Après la mort de son mari, Harper Marlowe décide de prendre du temps pour elle dans un petit village anglais, loin de Londres, histoire de se ressourcer. Mais le village en question la forcera à confronter l’inimaginable…
Réalisé et scénarisé par Alex Garland, qui était aussi à la barre du fantastique Annihilation, ainsi que d’Ex Machina, en plus d’avoir scénarisé et produit l’incroyable Dredd, Men ne surprendra personne en étant distribué sous la bannière A24. Bien connue pour ses propositions à tout le moins différentes, si ce n’est bien souvent franchement perturbantes – bonjour Midsommar, notamment, mais aussi le très réussi Everything Everywhere All At Once –, la compagnie, avec sa bande-annonce pour Men, laissait présager d’un long-métrage intriguant et déstabilisant.
Dans ce petit village anglais, donc, la jeune femme en deuil est confrontée à toute une série de personnages parfois sympathiques, mais surtout souvent désagréables, voire agressifs. Et le fait que tous les personnages masculins soient interprétés par Rory Kinnear, bien connu pour son travail au théâtre, mais aussi à la télévision et au cinéma (dans les James Bond de l’ère Daniel Craig, entre autres), n’aide pas à rassurer le cinéphile.
Pourquoi s’agit-il toujours du même acteur? Où sont les femmes, dans ce village reculé? Pourquoi un homme étrange, nu et couvert de mousse, poursuit-il Harper? Et pourquoi les appels vidéo entre cette dernière et son amie restée à Londres sont-ils souvent interrompus par des images de personnes qui hurlent, avant d’être coupés?
On ne pourra certainement pas reprocher à M. Garland de créer une ambiance facilitant le malaise et l’inconfort. L’actrice principale, excellente Jessie Buckley, que l’on a pu voir dans Chernobyl, notamment, a beau se trouver dans un endroit qui devrait être idyllique, il n’en reste pas moins que l’utilisation des jeux de lumière, notamment, permet rapidement de laisser planer le doute. Qu’est-ce qui rôde, dans ce sombre tunnel abandonné? Quelle présence nous pousse-t-elle à regarder derrière notre épaule en rentrant chez soi, le soir?

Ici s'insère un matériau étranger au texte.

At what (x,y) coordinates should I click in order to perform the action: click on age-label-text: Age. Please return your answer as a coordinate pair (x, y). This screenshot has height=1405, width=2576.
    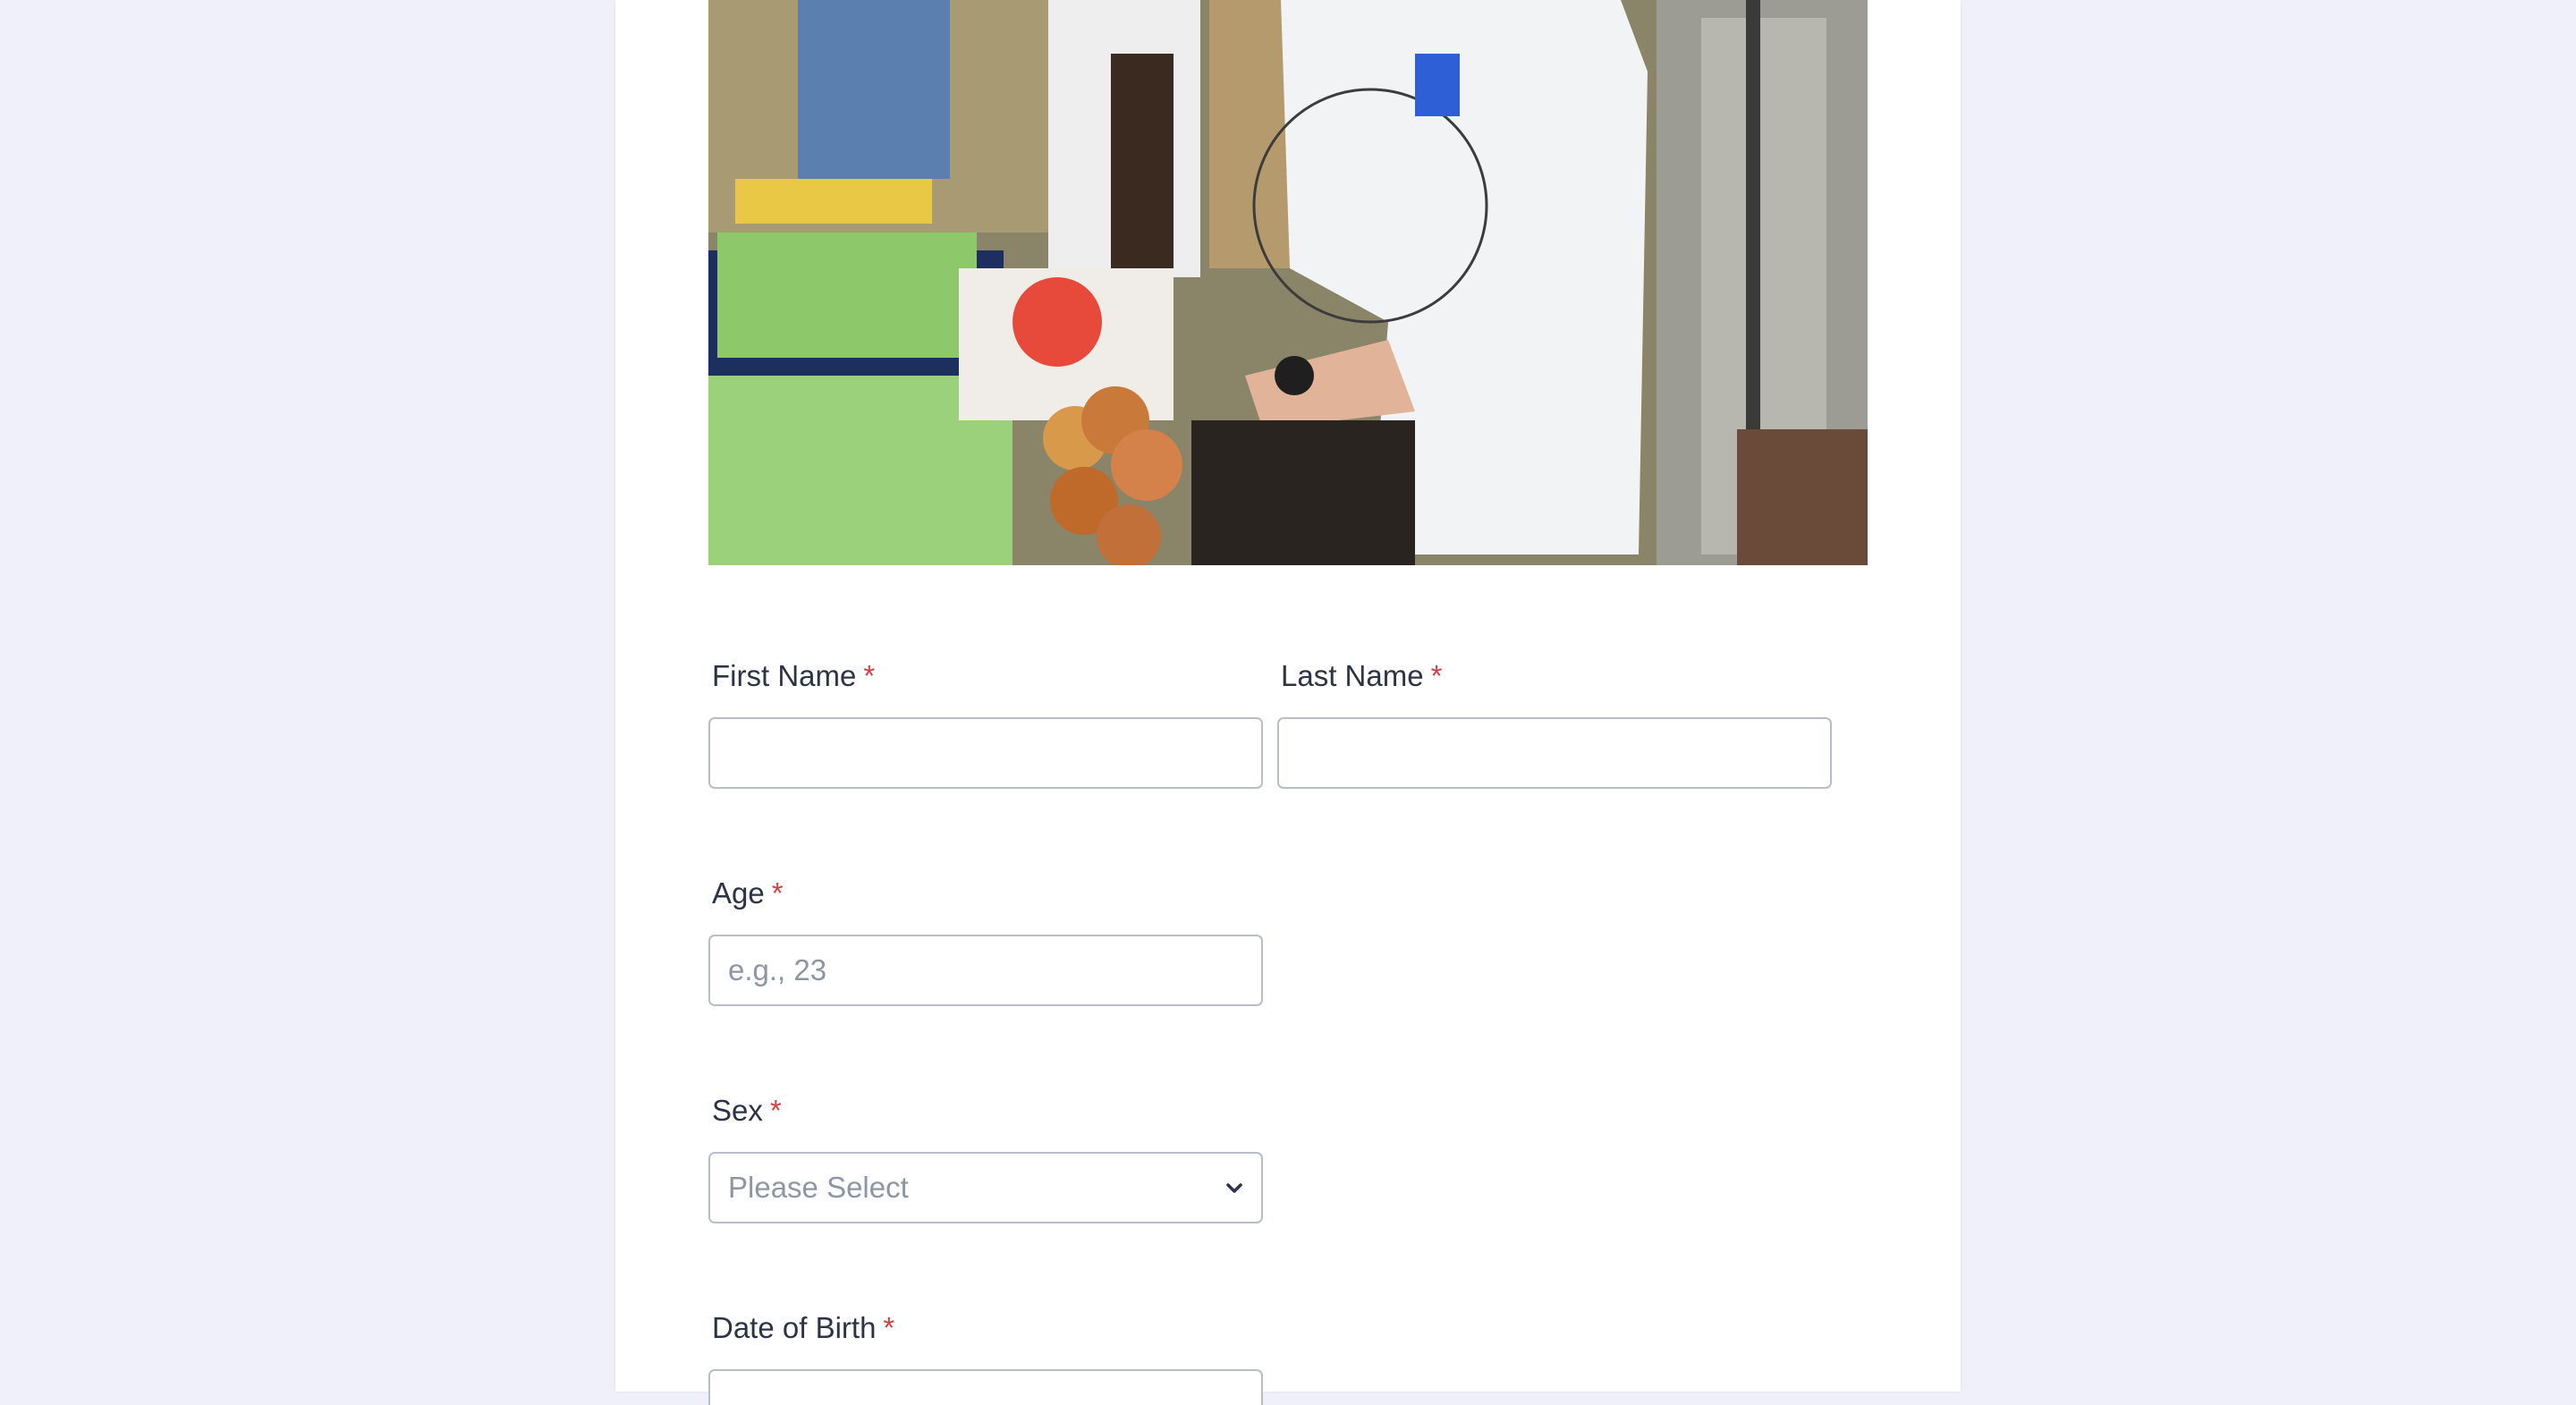
    Looking at the image, I should click on (738, 893).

À l’instar de bien d’autres films d’A24, la symbolique occupe ici une place prépondérante, et vers la moitié du film, environ, le déroulement relativement « normal » du scénario prend une tangente particulièrement imagée et surnaturelle. À un point tel, en fait, que vers la fin du film, on se grattera un peu la tête en essayant de comprendre ce qui est en train de se passer.
Il ne faut pas se leurrer : Men est un film doté d’une distribution franchement solide, et on reste scotché à son écran jusqu’à la fin, ne serait-ce que pour en connaître l’ultime dénouement.
Le problème… Le problème, eh bien, c’est que Men n’est pas en mesure de demeurer sur la mince ligne entre le fait de trop prendre le spectateur par la main, et l’erreur consistant à fournir trop peu de détails. S’il est nécessaire de consulter un site web pour comprendre la fin du film, suite au visionnement, c’est qu’il y a un problème. Non pas que le long-métrage soit excessivement obscur, mais disons qu’il est suffisamment flou pour donner l’impression que l’on brode un peu sur du vide.
Cela ne fait pas de Men un mauvais film, loin de là. Mais cela n’en fait pas un bon film, non plus, malgré toutes ses qualités.